British painter (1863–1936)

Frederick Golden Short (1863–1936) was a British painter, who specialized in landscapes. Short was born in Lyndhurst, which is situated in the New Forest National Park in Hampshire. Growing up in such close proximity to the New Forest, this is a common subject of his paintings. Short worked primarily with oil paint, and occasionally watercolor.

Short exhibited at the leading galleries of the time, including The Royal Academy of Arts, The Royal Society of British Artists, the Royal Institute of Oil Painters, The Royal Institute of Painters in Water Colours, and the New Gallery.

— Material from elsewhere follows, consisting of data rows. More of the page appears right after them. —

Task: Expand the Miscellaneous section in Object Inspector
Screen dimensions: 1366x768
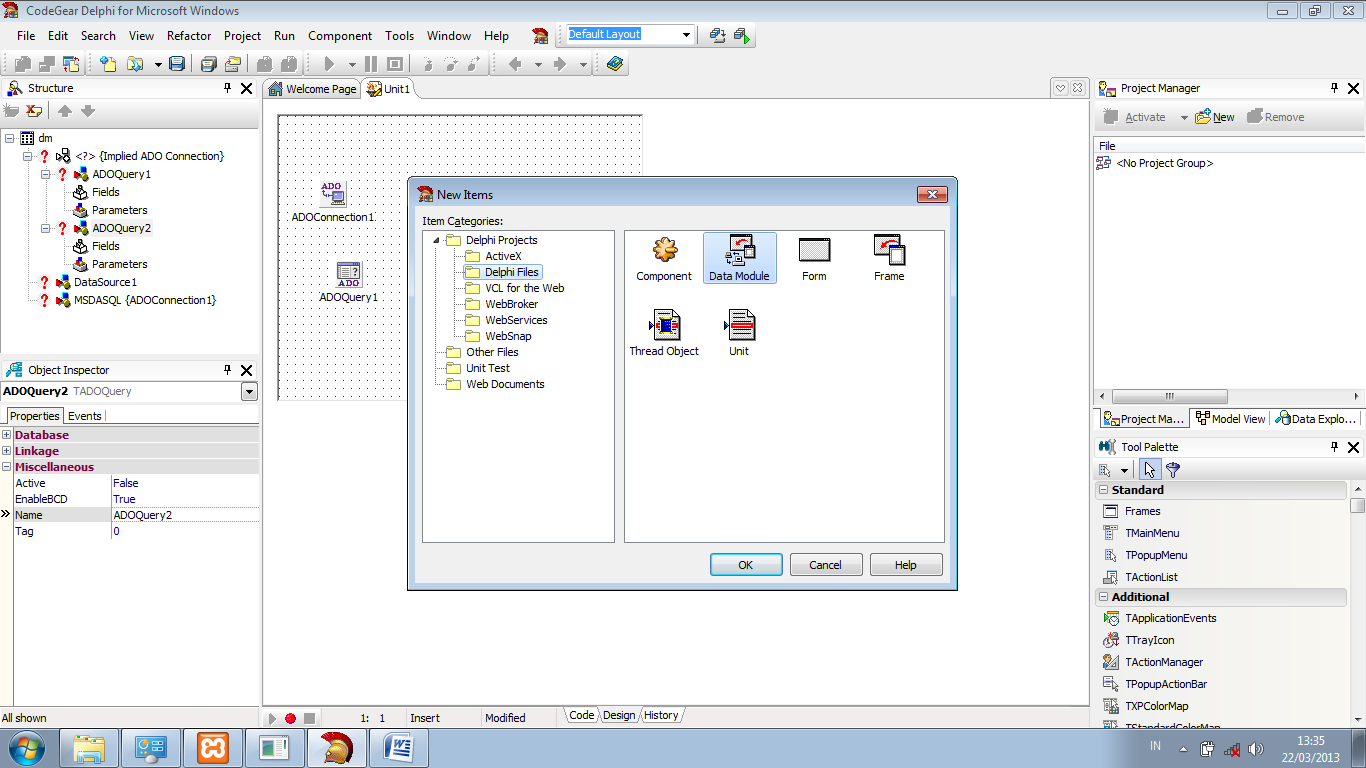Action: [8, 467]
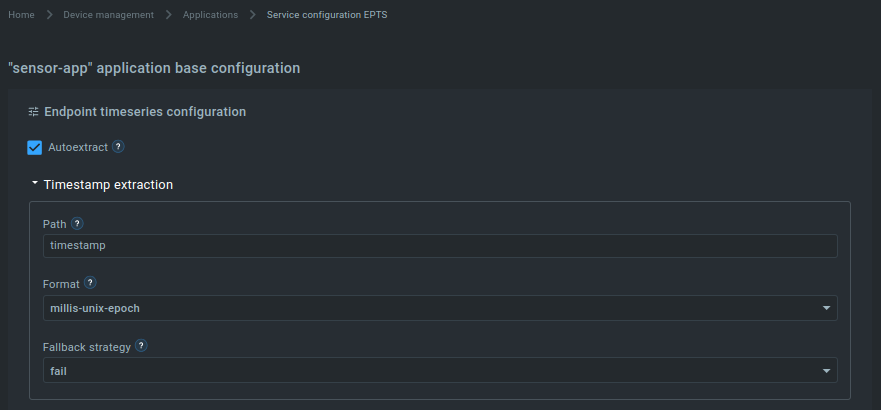Screen dimensions: 881x410
Task: Click the Format help question-mark icon
Action: click(x=90, y=283)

As well as an exhibition painter, Short created illustrations for books and publications. His work made an appearance in Good Words, Volume 23 (1882). He created 70 illustrations for Sylvan Winter, (1886) by Francis George Heath, as well as 18 illustrations for Autumnal Leaves (1885) by the same author. According to Heath in Sylvan Winter:

"The Artist [Short] living amidst the most beautiful woodland scenery in this country, had learnt his art from the great book of Nature, with a touch which no mere art-training could give."

Today his art is widely collected and is held in collections such as Astley Hall Museum and Art Gallery, Southampton City Art Gallery, Russell-Cotes Art Gallery & Museum, and many more.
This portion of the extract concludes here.